Councillors Bharti Gajjar and Chandni Mistry arrived at Hove Town Hall at 4.15pm on Thursday in time for the 4.30pm start of the meeting, chaired by the deputy mayor Councillor Mohammed Assaduzzaman.

The pair were seated separately from their former Labour colleagues, in front of independent councillor Peter Atkinson and Brighton and Hove Independents councillors Mark Earthey and Bridget Fishleigh.

Councillor Gajjar left at 5.14pm and Councillor Mistry left at 5.20pm as her Queen’s Park ward colleague Tristram Burden responded to a public deputation about support for vulnerable people in temporary housing outside Brighton and Hove.

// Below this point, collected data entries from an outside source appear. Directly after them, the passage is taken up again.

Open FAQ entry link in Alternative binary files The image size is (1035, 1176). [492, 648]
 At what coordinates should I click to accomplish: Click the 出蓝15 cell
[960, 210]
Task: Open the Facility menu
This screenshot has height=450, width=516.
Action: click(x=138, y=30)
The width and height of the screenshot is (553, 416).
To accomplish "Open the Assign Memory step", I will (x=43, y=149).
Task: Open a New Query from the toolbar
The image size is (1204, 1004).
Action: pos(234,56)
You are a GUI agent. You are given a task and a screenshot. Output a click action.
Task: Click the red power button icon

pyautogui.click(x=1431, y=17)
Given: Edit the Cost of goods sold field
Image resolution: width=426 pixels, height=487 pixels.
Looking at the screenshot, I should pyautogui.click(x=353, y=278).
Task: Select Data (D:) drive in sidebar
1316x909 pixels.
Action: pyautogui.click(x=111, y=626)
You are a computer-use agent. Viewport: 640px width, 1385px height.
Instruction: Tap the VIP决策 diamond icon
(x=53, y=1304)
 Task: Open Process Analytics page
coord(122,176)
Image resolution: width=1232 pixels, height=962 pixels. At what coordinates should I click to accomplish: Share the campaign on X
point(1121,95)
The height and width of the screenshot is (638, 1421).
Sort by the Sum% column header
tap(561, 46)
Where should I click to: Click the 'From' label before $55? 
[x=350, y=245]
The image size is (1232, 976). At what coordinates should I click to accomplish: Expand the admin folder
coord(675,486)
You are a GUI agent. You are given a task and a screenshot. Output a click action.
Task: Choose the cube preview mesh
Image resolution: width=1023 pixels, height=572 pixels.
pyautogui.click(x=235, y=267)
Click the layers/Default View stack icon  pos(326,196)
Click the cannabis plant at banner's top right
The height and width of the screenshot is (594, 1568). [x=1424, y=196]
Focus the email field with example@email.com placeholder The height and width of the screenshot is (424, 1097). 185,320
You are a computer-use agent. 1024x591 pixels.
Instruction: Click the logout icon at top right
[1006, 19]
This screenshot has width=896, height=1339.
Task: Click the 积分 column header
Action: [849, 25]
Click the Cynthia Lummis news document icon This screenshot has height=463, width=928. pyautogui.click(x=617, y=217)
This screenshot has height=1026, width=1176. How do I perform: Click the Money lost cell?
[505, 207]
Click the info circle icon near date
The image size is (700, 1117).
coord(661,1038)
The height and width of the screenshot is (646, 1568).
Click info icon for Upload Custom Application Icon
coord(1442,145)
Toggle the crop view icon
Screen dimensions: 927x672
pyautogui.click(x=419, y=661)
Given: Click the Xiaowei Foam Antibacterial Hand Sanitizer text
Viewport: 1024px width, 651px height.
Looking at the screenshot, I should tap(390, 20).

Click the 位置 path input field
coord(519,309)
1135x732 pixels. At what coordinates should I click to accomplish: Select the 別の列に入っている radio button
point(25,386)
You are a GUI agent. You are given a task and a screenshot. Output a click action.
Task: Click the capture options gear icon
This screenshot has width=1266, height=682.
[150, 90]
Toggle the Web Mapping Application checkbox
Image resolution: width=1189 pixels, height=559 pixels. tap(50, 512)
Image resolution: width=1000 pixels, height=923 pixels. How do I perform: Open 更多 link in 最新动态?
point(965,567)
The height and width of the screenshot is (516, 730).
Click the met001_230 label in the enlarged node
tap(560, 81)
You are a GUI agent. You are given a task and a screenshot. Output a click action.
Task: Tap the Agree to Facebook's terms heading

Before the meeting began the mother and daughter duo were secluded in a separate room guarded by town hall security staff.

The Local Democracy Reporting Service has asked the two councillors why they left the meeting after less than an hour.

Both councillors were expelled by Labour in December after an investigation into where they live and claims of election malpractice. They said that they lived in Brighton and Hove on their nomination forms.

In December Sussex Police confirmed they are investigating the matter, saying they had “received reports of electoral malpractice relating to members of Brighton and Hove City Council”.

And last month a complaint was filed with Brighton and Hove City Council’s audit and standards committee about an unnamed councillor “regarding their place of residence” during the local election in May last year.

A second complaint alleges that another unnamed councillor has “failed to act with integrity and honesty and/or failing to act lawfully by providing a false place of residence”.

Both councillors have links to Leicester. Councillor Mistry told the Leicester Mercury that she was from there in a 2020 interview.

Councillor Gajjar owns a house there and uses other Leicester addresses for three companies of which she is a director.

The Labour MP for Brighton Kemptown, Lloyd Russell-Moyle, passed a dossier of evidence to Sussex Police and an investigation is understood to be taking place.

Councillor Atkinson said that he found the situation “baffling” when Councillors Gajjar and Mistry left after less than an hour while Councillor Fishleigh quipped: “I guess they had to get the train back to Leicester.”

The Labour group said: “On behalf of the residents of Kemptown and Queen’s Park, we are appalled that two of their elected representatives are behaving so badly.

“Independent councillors Chandni Mistry and Bharti Gajjar have not attended any council meetings for months.

“They turned up to full council today but left in the middle of questions from the public, less than an hour into this important public meeting.

“This not only lets down the people that voted for them and the communities they serve but the council as an organisation and all elected members who enter public service for the right reasons.

“Despite this, they continue to claim their financial member allowance despite failing to fulfil their public duties.

“We reiterate our calls for councillors Mistry and Gajjar to stand down immediately so that by-elections can take place and the communities in Queen’s Park and Kemp Town can be properly represented by new councillors.”

Opposition leader Steve Davis said: “Given the range of important issues being debated this evening and with the implications of huge Labour cuts now becoming apparent, it is hugely regrettable to see any councillors leave full council early unless they have been called away by an unavoidable emergency which, as a fellow councillor, I hope has not been the case this evening.

“For two councillors to leave within the first hour of full council, during an item discussing vulnerable adults, and before most councillors have had the chance to fully debate the important issues included on the agenda, is incredibly disappointing.

“It must leave residents – many of whom are concerned about funding cuts to vital services and some who have given up their own evenings to come to the town hall and ask questions on important subjects like nursery closures and council inaction in tackling air quality – wondering just how committed some councillors are to representing the interests of their residents and whether in the week Labour announced tens of millions of pounds in cuts, councillors claiming allowances should be showing far more commitment to the city and its people.”

Councillors must attend at least one meeting every six months. If they fail to do this, their seat is automatically vacated.

By attending the meeting on Thursday Councillors Gajjar and Mistry – the first to sign the register as well as the first to leave – can claim their allowances until the start of August.